REPRESENTATIVES FROM the State’s Civil Service Office and Human Resources participated in a Town Hall meeting sponsored by APAC at UIC for Academic Professionals on April 19. At that time employees received information about the audit, the job analysis process, the conversion process, and its implications for the employee. The information shared can be found on the Human Resources website, along with additional campus communication reports, FAQs, and related University resources. Visit UIC's Civil Service Audit and Job Analysis to view these specifics. Additional website updates are expected soon.
"THE CIVIL Service office and the executive director are working closely with us to resolve problems,” Parks said. “I am grateful for the way they have partnered with us to work through issues. Civil Service is not trying to do anything bad to the University of Illinois; they are trying to apply the law fairly. The problem is these are old rules—from 1954—and not always a good fit. So, we are working closely to figure out how a rule or statute affects us today. We will work through the issues to explain them. We don’t want anyone to leave because they don’t understand what is happening.”

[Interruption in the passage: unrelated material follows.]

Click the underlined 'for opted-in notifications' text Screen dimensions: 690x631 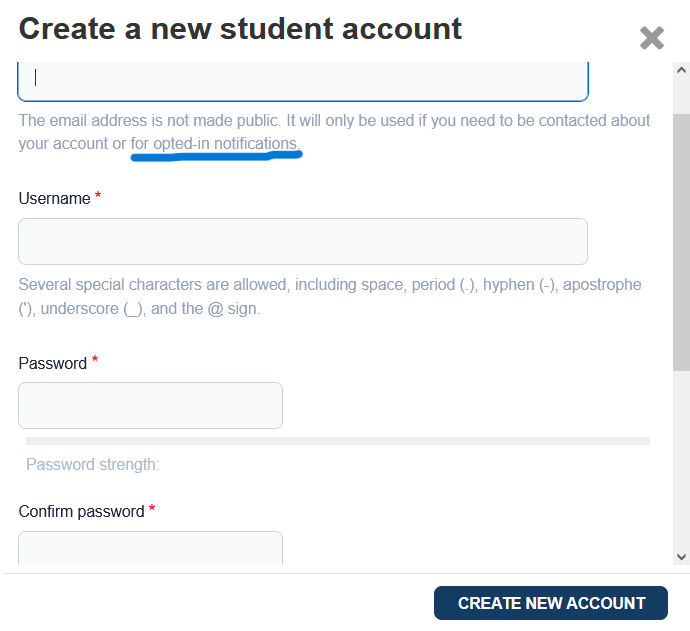click(x=214, y=144)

AP POSITIONS currently funded by grants, or “soft money,” are among the situations still being clarified in the reclassification from AP to CS. “The position being Civil Service is separate from funding,” Parks said. “The University is concerned about what happens if the money [for a position] runs out. We don’t have an answer right now, but we are working on it with Civil Service. Our goal is to have something in place so it’s not an issue. We want to have a proposal to the Civil Service office and merit board to review by August, so we can set aside the issue and not have it be a problem.”
It’s the Law
CURRENT EMPLOYEES in AP jobs that have substantially similar duties as the jobs in the Civil Service class plan must be converted to Civil Service. Because it’s the law, departments not have an option on whether or not to convert. “We do not want to lose our good and valuable employees,” Parks said. “This is not so we can eradicate positions or dismiss people.”
THERE ARE several aspects of employment that will change as a result of conversion. For example, Civil Service jobs have either six-month or 12-month probationary periods attached to them. AP employees who are converted must satisfy the applicable probationary period for the new “converted to” Civil Service position. However, time in the “converted from” position will be counted toward satisfying the probationary periods. Additionally, employees will begin to earn seniority in the new Civil Service job classes. Seniority accrued in a visiting position also will count when that position is converted to Civil Service.
OTHER ASPECTS of employment will not change. For example, pay rates (with the possible exception of those covered by collective bargaining agreements), health benefits, and paid time off banks to name a few.
FOR A full description of the implications of converting from AP to Civil Service, visit the HR website UIC's Civil Service Audit and Job Analysis.
EVENTUALLY ALL Academic Professional positions will have been analyzed via this process. However, jobs posted since January 2011 should be classified correctly, as new positions are required to go through job analysis before being posted. So, individuals considering employment with the university or considering a change in employment within the University can expect a job posted as Academic Professional to remain in this category.
IF AN internal applicant in the interview process is concerned, particularly about seniority, Parks urges the job candidate to ask the hiring manager if the job has been through the analysis process. “They will not be offended if asked,” Parks said. “People expect the question. This is a hot topic on the Chicago campus. If the job has been though the analysis process it is fine. If it hasn’t been through the process, ask why and how confident the hiring manager is that it will remain AP.”